Goal:
Could you reproduce the lines between the one holding "Given: Click the 78,513,610 position marker" and the one holding "Looking at the", inclusive, replacing "position marker" with "location marker" and keeping everything else the same? Omit the pictures.

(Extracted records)
-- Begin --

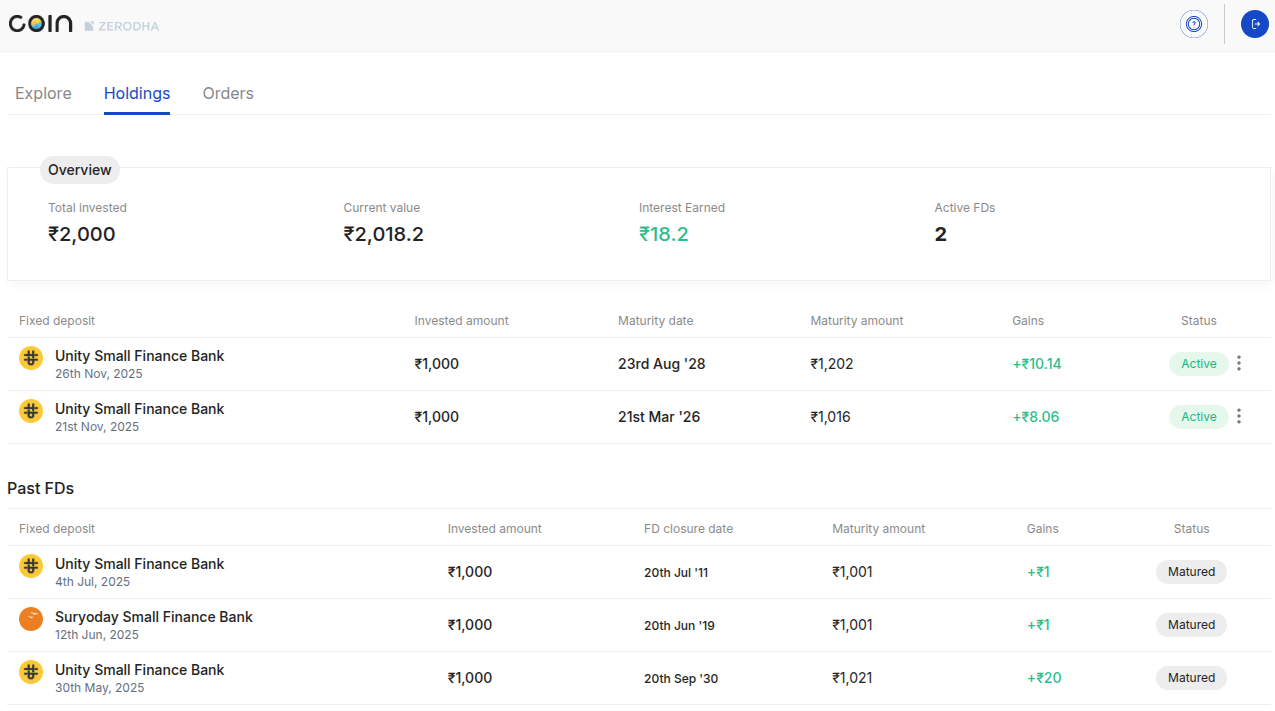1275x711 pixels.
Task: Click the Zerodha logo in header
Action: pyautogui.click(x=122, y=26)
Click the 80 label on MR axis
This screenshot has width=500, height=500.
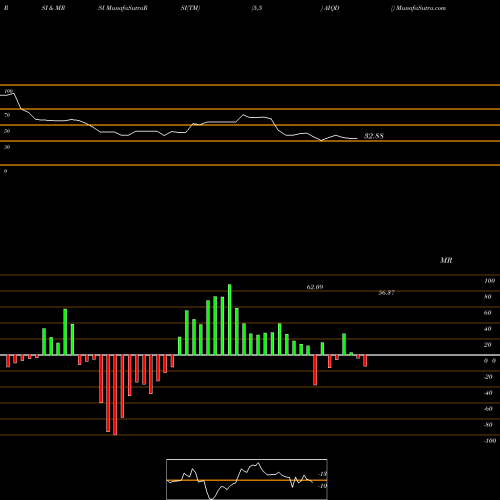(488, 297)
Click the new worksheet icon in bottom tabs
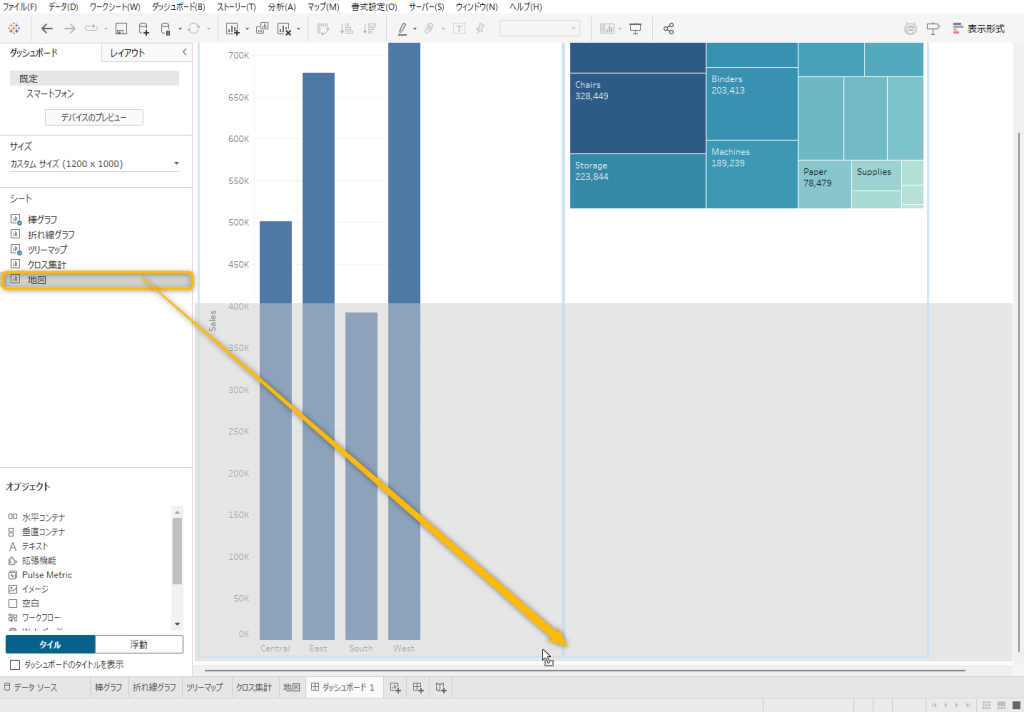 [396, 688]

-- End --
-- Begin --

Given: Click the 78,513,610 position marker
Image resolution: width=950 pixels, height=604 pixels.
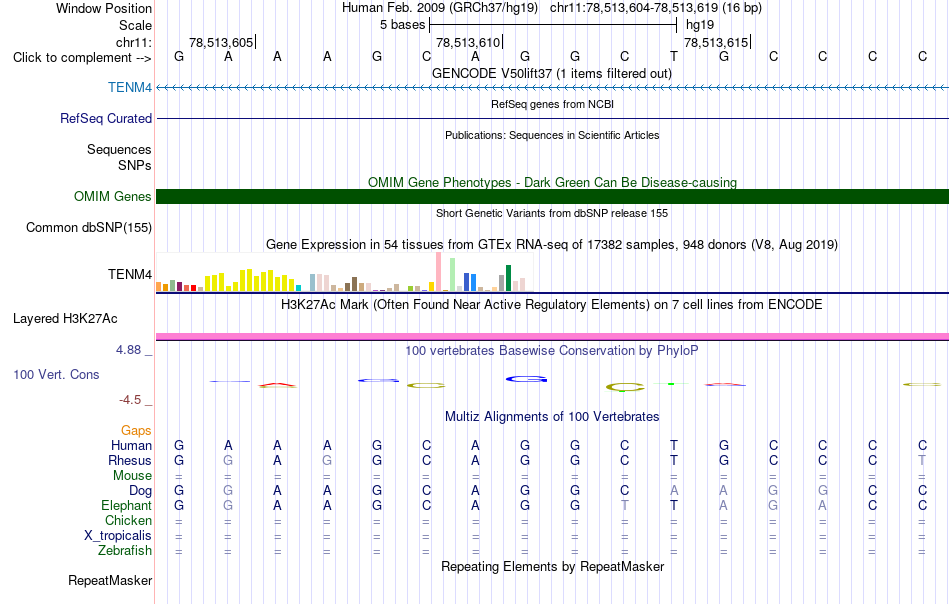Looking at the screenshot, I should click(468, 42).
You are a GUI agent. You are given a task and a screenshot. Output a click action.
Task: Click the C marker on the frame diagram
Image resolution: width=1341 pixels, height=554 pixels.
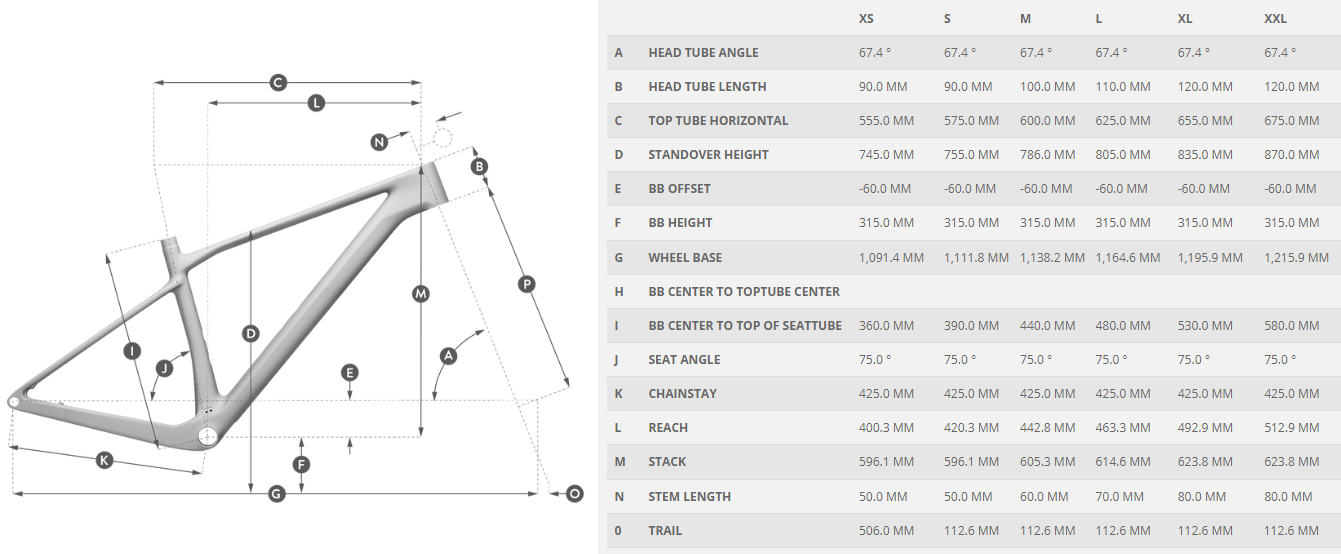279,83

-- End --

Output of the exercise:
Given: Click the 78,513,610 location marker
Image resolution: width=950 pixels, height=604 pixels.
Looking at the screenshot, I should click(468, 42).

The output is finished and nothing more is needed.